Reviewing the final two columns, you can see that for W = 175, the approximate solution is 60% of the actual answer. As W increases, the approximate solution converges to be closer to the actual number.
Table 11-1. Performance on small set
W |
Knapsack Unbounded Time |
Knapsack Approximate Time |
Actual Answer |
Approximate Answer |
175 |
0.00256 |
0.00011 |
175 |
103 |
351 |
0.00628 |
0.00011 |
351 |
309 |
703 |
0.01610 |
0.00012 |
703 |
618 |
1407 |
0.03491 |
0.00012 |
1407 |
1339 |
2815 |
0.07320 |
0.00011 |
2815 |
2781 |
5631 |
0.14937 |
0.00012 |
5631 |
5562 |
11263 |
0.30195 |
0.00012 |
11263 |
11227 |
22527 |
0.60880 |
0.00013 |
22527 |
22454 |
45055 |
1.21654 |
0.00012 |
45055 |
45011 |
Parallel Algorithms
Parallel algorithms take advantage of existing computational resources by creating and managing different threads of execution.
Quicksort, presented in Chapter 4, can be implemented in Java as follows, assuming the existence of a partition function to divide the original list into two subsequent problems to complete.
Example 11-4. Quicksort Implementation in Java
public class MultiThreadQuickSort<E extends Comparable<E>>
final E[] ar; /** Elements to be sorted. */
IPivotIndex pi; /** Partition function. */
/** Construct an instance to solve quicksort. */
public MultiThreadQuickSort (E ar[]) {
this.ar = ar;
}
/** Set the partition method. */
public void setPivotMethod (IPivotIndex ipi) { this.pi = ipi; }
/** Single-thread sort of ar[left,right]. */
public void qsortSingle (int left, int right) {
if (right <= left) { return; }
int pivotIndex = pi.selectPivotIndex (ar, left, right);
pivotIndex = partition (left, right, pivotIndex);
qsortSingle (left, pivotIndex-1);
qsortSingle (pivotIndex+1, right);
}
}
The two subproblems qsortSingle (left, pivotIndex-1) and qsortSingle(pivotIndex+1, right) are independent problems and, theoretically, can be solved at the same time. The immediate question is how to use multiple threads to solve this problem. You cannot simply spawn a helper thread with each recursive call since that would overwhelm the resources of the operating system. Consider the following rewrite, qsort2:
Example 11-5. Multithreaded Java Quicksort Implementation in Java
/** Multi-thread sort of ar[left,right]. */
void qsort2 (int left, int right) {
if (right <= left) { return; }
int pivotIndex = pi.selectPivotIndex (ar, left, right);
pivotIndex = partition (left, right, pivotIndex);
qsortThread(left, pivotIndex-1);
qsortThread(pivotIndex+1, right);
}
/**
* Spawn thread to sort ar[left,right] or use existing thread
* if problem size is too big or all helpers are being used.
*/
private void qsortThread(final int left, final int right) {
// are all helper threads working OR is problem too big?
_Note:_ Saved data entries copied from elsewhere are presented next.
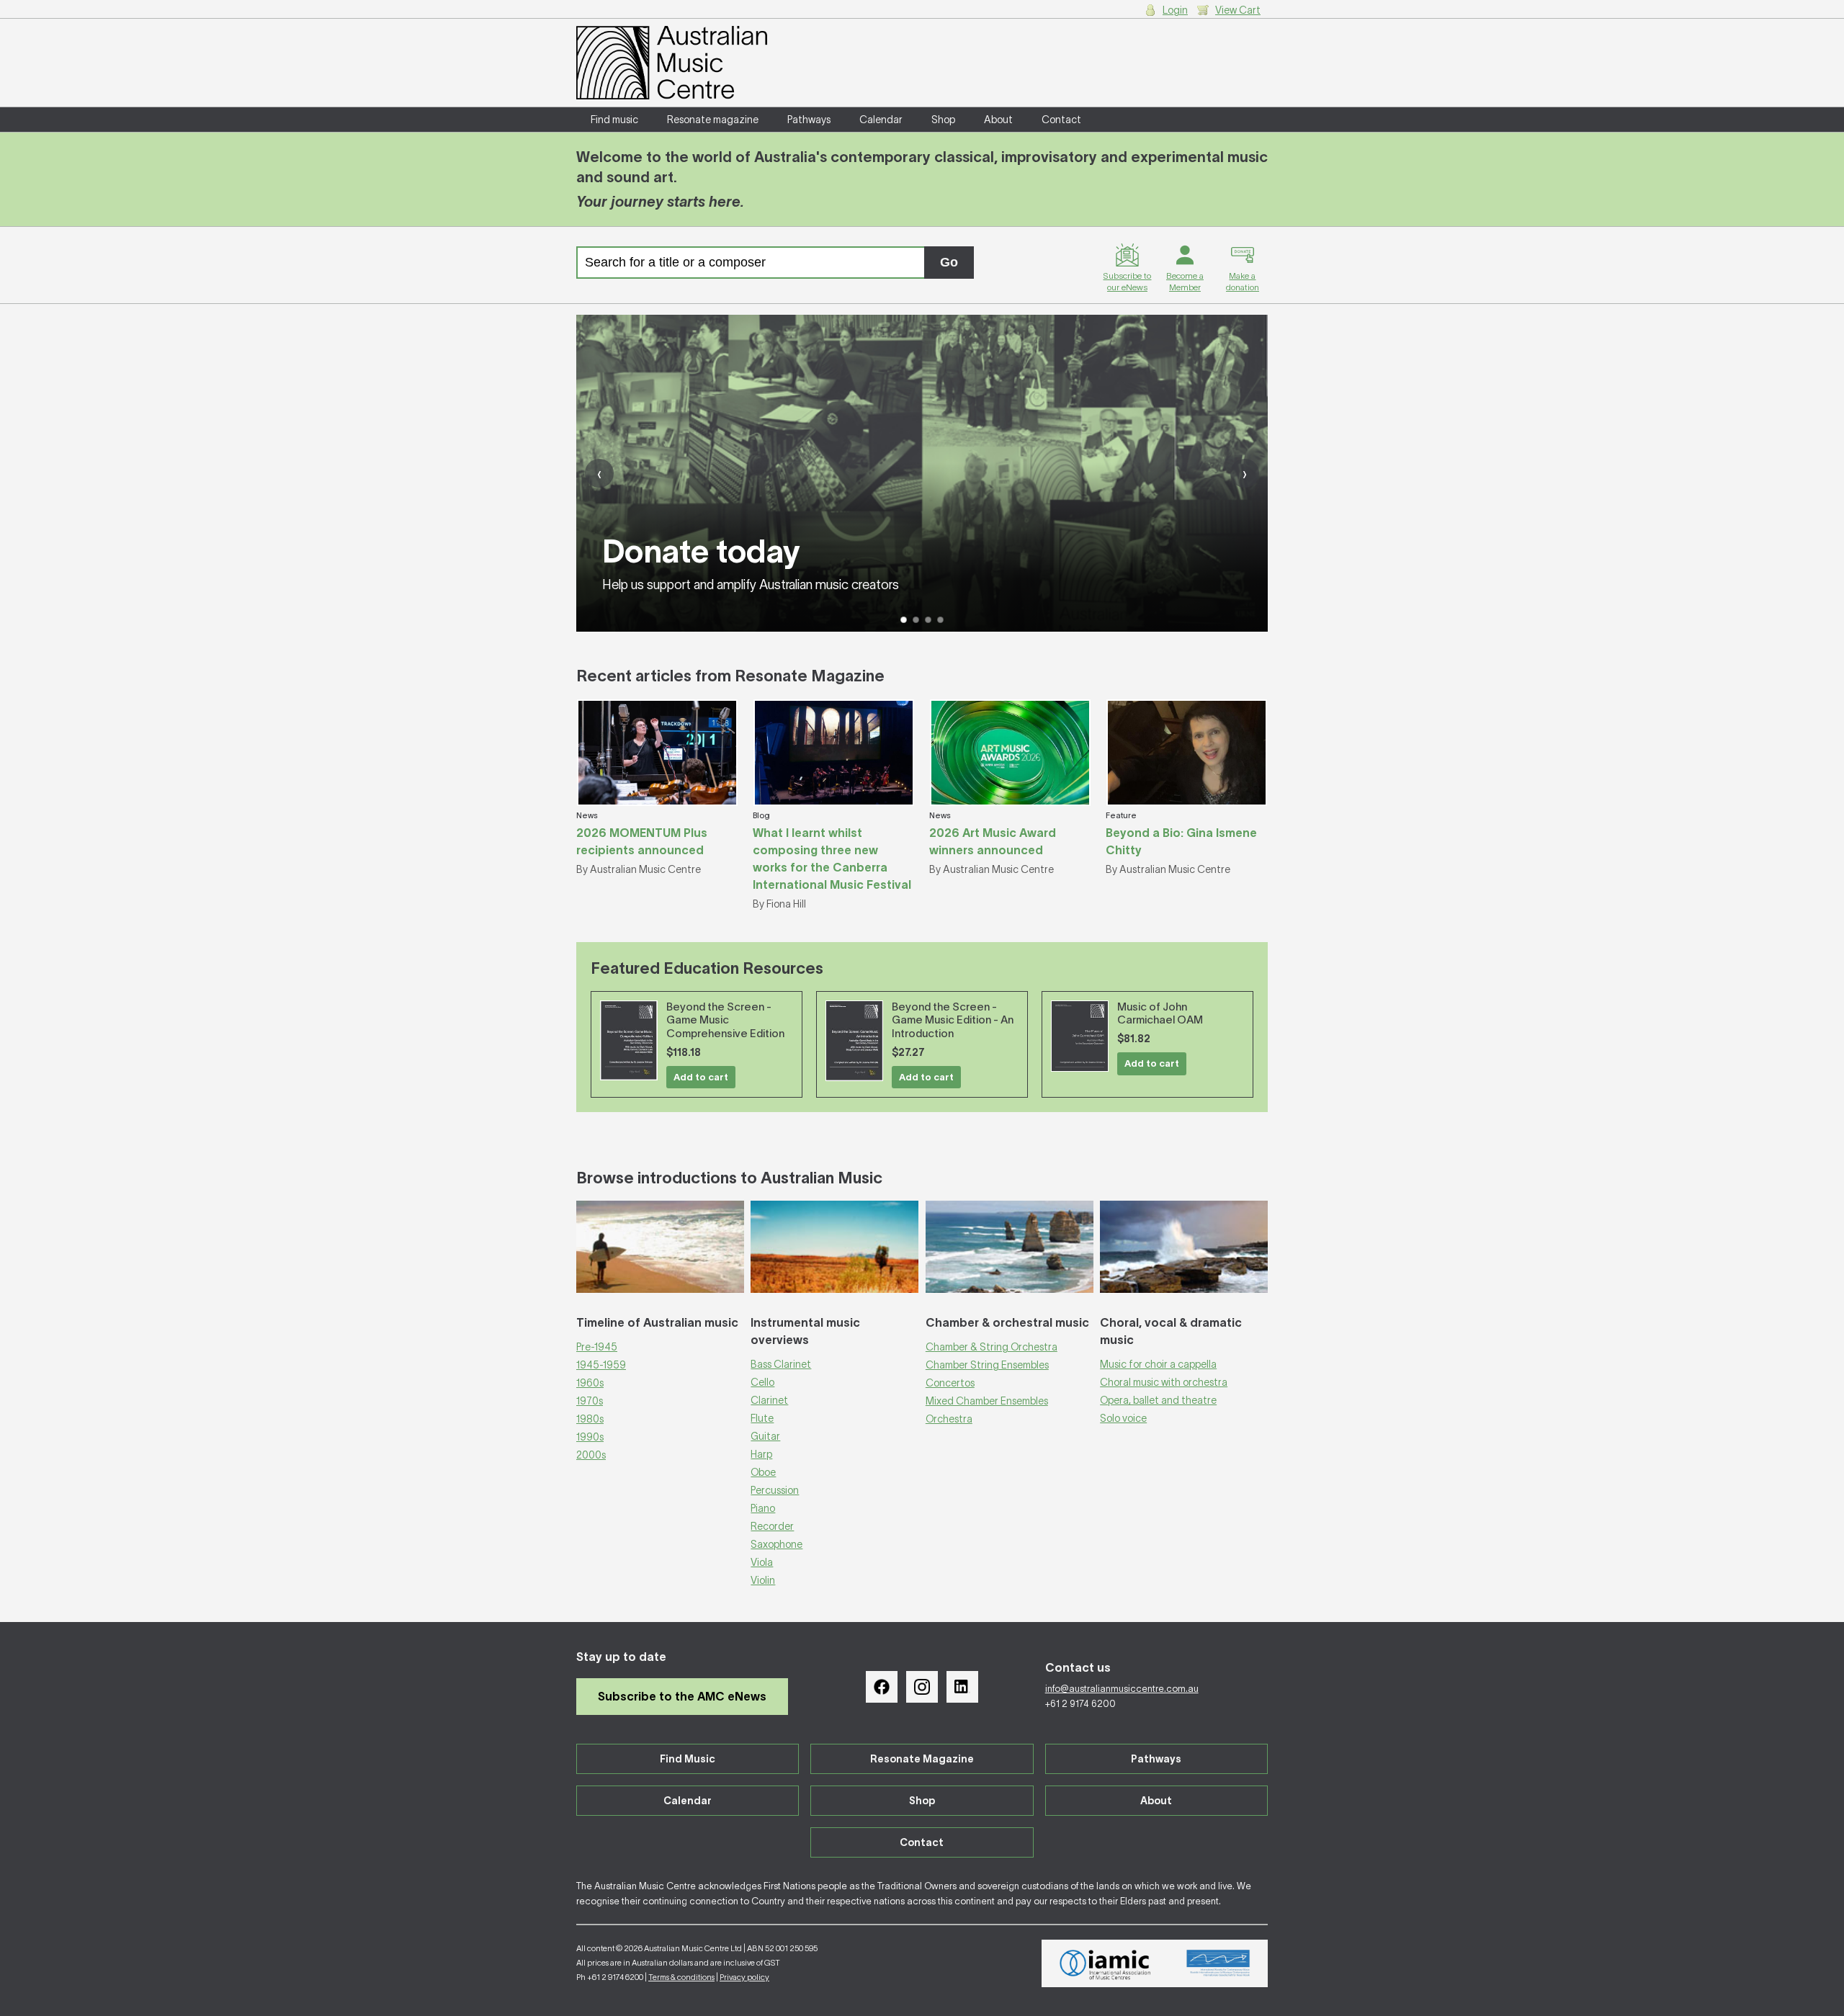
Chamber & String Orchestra (991, 1347)
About (998, 119)
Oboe (763, 1472)
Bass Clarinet (781, 1364)
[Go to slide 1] (903, 620)
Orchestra (949, 1419)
// Continue with recursion if so.
int n = right + 1 - left;
if (helpersWorking == numThreads || n >= threshold) {
qsort2 (left, right);
} else {
// otherwise, complete in separate thread
synchronized(helpRequestedMutex) {
helpersWorking++;
}
new Thread () {
public void run () {
// invoke single-thread qsort
qsortSingle (left, right);
synchronized(helpRequestedMutex) {
helpersWorking--;
}
}
}.start();
}
}
For each of the two qsortThread subproblems, there is a simple check to see whether the primary thread should continue the recursive qsortThread function call. As you can see, the separate helper thread is dispatched to compute a subproblem only if (a) a thread is available; and (b) the size of the subproblem is smaller than the specified threshold value. This logic is applied when sorting the left sub-array as well as the right sub-array. The threshold value is computed by calling setThresholdRatio(r), which sets the threshold problem size to be n/r where n is the number of elements to be sorted. The default ratio is 5, which means a helper thread is only invoked on sub-problems that are smaller than 20% of the original problem size.
The helpersWorking class attribute stores the number of active helper threads. Whenever a thread is spawned, the helpersWorking variable is incremented, and the thread itself will decrement this same value upon completion. Using the mutex variable, helpRequestedMutex, and the ability in Java to synchronize a block of code for exclusive access, this implementation safely updates the helpersWorking variable. qsort2 invokes the single-threaded qsortSingle method within its helper threads. This ensures that only the primary thread is responsible for spawning new threads of computation.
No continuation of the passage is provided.